1. Consider the table at the right in answering the questions.
- Identify two sets of two rows that illustrate that a doubling of the temperature will double the pressure.
- Complete the sentence: Rows 1 and 5 illustrate that increasing the Kelvin temperature by a factor of ______ will cause the pressure to __________ (increase, decrease) by a factor of _____.
- Predict the value of the pressure when the Kelvin temperature is 360 K.
- Predict the value of the pressure when the Kelvin temperature is 480 K.
- Predict the value of the pressure when the Kelvin temperature is 150 K.
2. Which change would cause the temperature of a gas sample to increase?

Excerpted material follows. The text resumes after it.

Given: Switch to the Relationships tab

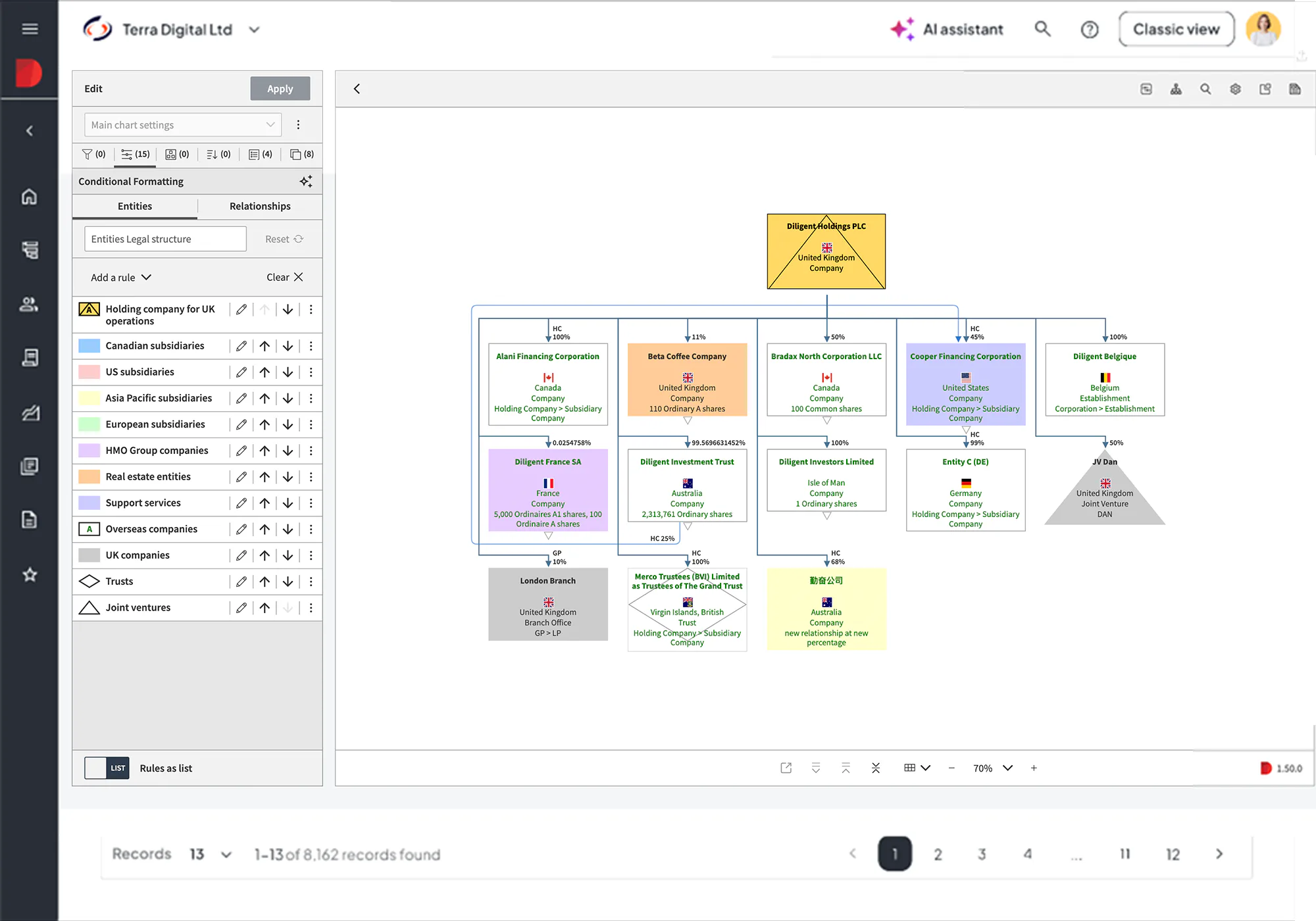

- Increase the pressure of the gas.
- Decrease the pressure of the gas.
3. Starting with the state equation P1/V1 = P2/V2, use algebra to write it in four different algebraic forms. Generate a P1 =, a P2 =, a T1 =, and a T2 = equation.
4. A whip cream aerosol can has a volume of 350 mL and a pressure of 2.50 atm in the refrigerator at 5˚C. What pressure would be exerted on this can if it is thrown into a fire and heated to 650˚C? (P.S. Don't do this at home ... or anywhere for that matter.)
5. The propane gas cannister attached to the gas grill reads a pressure of 68.2 psi on August 15 (a 96.5°C). It isn’t used for the rest of the summer and fall. What pressure will it have on January 15 when the temperature drops to 14.2°C?